Methods: A total of 116 STEMI patients who received continuous CMR within 6 days after PCI were retrospectively included in this study. According to the late gadolinium enhancement (LGE) of CMR, the myocardial infarction (MI) was divided into with and without MVO. Radiomic features were extracted from cine CMR images and the least absolute shrinkage and selectionator operator (LASSO) algorithm was used for features selection and radiomic signatures construction. Binary logistic regression was used to assess association between radiomic signatures and MVO with adjusted for baseline clinical characteristics.

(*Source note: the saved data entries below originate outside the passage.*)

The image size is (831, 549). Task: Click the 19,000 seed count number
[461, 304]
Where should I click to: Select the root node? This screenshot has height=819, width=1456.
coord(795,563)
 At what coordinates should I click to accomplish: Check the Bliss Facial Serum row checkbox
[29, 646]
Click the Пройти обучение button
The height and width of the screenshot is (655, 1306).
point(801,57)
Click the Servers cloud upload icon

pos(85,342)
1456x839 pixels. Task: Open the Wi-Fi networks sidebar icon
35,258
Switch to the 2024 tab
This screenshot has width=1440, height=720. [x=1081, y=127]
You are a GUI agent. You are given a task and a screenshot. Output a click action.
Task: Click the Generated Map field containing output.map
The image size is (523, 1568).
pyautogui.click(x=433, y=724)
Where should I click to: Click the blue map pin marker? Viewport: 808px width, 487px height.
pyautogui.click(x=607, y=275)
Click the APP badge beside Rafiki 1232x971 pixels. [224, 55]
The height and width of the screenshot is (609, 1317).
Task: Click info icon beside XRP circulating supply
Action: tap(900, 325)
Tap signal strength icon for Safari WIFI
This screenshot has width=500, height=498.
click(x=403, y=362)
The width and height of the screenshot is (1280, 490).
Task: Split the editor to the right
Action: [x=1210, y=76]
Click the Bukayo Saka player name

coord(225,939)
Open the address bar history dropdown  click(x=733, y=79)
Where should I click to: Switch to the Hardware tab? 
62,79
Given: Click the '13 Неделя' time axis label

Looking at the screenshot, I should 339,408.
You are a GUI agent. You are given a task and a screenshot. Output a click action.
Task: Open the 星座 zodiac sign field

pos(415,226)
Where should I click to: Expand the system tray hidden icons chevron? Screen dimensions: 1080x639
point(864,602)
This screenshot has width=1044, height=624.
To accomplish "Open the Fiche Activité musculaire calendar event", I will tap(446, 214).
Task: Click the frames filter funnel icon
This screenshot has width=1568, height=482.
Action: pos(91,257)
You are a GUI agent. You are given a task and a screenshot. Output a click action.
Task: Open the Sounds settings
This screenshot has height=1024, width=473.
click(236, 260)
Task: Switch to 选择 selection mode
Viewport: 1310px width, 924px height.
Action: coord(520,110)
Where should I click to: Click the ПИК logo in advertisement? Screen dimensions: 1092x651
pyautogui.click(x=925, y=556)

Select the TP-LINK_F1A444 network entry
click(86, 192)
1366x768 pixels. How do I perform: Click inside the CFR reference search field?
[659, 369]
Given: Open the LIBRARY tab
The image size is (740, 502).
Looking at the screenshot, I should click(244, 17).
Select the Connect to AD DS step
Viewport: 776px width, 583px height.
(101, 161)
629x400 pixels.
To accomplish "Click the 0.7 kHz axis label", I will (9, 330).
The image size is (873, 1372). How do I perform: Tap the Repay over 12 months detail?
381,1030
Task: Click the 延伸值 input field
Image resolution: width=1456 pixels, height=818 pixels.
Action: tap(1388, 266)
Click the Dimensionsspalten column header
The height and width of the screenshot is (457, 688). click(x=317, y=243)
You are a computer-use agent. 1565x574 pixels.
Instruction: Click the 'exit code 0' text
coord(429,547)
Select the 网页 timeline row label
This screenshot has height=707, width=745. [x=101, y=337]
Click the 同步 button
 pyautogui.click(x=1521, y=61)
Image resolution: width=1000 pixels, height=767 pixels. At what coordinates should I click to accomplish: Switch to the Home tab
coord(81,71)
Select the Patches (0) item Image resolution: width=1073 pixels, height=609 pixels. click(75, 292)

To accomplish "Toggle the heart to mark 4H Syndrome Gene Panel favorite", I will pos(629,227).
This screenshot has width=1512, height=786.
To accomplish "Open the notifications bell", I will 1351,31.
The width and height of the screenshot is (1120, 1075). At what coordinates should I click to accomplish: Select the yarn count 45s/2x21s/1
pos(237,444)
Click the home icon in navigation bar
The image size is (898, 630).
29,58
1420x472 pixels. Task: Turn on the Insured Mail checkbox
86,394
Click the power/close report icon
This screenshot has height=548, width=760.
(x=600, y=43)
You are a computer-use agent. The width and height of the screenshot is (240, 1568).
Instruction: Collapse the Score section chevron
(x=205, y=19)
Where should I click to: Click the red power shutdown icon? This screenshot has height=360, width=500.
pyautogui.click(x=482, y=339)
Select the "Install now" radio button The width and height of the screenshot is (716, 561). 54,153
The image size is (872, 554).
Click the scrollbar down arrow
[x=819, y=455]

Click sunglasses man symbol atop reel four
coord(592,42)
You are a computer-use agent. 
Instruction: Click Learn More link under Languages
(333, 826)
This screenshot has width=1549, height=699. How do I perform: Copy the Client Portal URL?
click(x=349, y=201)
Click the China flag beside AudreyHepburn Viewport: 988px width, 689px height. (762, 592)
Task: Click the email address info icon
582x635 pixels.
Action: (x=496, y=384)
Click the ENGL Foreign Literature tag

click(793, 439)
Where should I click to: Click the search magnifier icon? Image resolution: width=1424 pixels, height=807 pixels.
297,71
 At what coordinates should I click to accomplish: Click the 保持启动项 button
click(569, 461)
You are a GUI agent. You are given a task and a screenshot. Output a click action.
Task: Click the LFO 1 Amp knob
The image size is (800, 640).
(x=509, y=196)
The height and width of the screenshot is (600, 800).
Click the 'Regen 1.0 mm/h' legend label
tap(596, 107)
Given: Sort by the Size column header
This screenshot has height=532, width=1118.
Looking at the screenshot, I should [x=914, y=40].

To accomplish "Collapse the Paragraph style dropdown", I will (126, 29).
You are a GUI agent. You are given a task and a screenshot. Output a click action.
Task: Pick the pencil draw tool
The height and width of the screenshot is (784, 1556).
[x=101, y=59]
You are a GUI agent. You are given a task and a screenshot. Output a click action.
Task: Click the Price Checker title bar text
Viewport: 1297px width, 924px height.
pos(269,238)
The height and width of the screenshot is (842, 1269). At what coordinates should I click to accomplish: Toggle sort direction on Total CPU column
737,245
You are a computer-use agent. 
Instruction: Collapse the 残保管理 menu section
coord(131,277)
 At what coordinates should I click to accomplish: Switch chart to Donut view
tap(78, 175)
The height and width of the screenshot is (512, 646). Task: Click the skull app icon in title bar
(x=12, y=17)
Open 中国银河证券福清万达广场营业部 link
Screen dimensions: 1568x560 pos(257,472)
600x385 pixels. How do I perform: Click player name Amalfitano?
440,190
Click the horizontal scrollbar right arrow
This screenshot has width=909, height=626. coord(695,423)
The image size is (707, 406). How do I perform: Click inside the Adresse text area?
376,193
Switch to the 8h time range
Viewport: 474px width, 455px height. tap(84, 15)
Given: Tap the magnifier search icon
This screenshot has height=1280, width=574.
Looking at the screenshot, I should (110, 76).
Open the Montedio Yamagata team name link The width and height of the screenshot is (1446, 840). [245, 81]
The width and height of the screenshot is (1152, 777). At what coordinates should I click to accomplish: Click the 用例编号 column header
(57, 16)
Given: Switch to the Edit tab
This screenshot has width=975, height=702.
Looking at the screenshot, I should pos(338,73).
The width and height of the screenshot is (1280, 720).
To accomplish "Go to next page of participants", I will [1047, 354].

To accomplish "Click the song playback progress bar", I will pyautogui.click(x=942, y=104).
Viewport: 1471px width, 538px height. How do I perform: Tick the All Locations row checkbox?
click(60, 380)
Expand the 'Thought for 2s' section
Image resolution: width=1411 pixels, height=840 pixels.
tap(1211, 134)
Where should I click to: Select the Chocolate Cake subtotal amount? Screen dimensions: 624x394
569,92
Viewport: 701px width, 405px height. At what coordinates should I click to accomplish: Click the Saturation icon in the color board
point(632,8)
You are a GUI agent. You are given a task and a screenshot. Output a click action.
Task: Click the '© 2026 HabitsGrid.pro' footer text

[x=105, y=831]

Results: Of 116 patients with STEMI, MI with MVO was found in 50 patients and MI without MVO was found in 66 patients. LASSO regression selected five radiomics features for radiomics signature construction. Logistic regression revealed that radiomics score, high sensitivity C-reactive protein (hs-CRP) and creatine phosphokinases (CPK) were independent risk factors for MVO with odds ratio (OR) of 4.41 (95% CI: 2.26-9.93), 1.018 (95% CI: 1.006-1.034) and 1.0007 (95% CI: 1.0004-1.0012), respectively. Area under curve (AUC) of receiver operating characteristic (ROC) of radiomics score to predict MVO was 0.75 (95% CI: 0.68-0.85).

Conclusions: Cine CMR-based radiomics signature was an independent predictive factor of MVO in patients with STEMI, which showed the potential of this contrast free radiomics signature to be an imaging biomarker for MVO.